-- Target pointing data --

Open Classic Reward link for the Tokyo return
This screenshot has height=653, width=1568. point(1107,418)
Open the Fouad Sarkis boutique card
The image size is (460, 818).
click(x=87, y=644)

-- THE EXERCISE --
Find each line in the listing that contains the word "Open", and copy those lines out in full.

-- EXERCISE RESULT --
Open Classic Reward link for the Tokyo return
Open the Fouad Sarkis boutique card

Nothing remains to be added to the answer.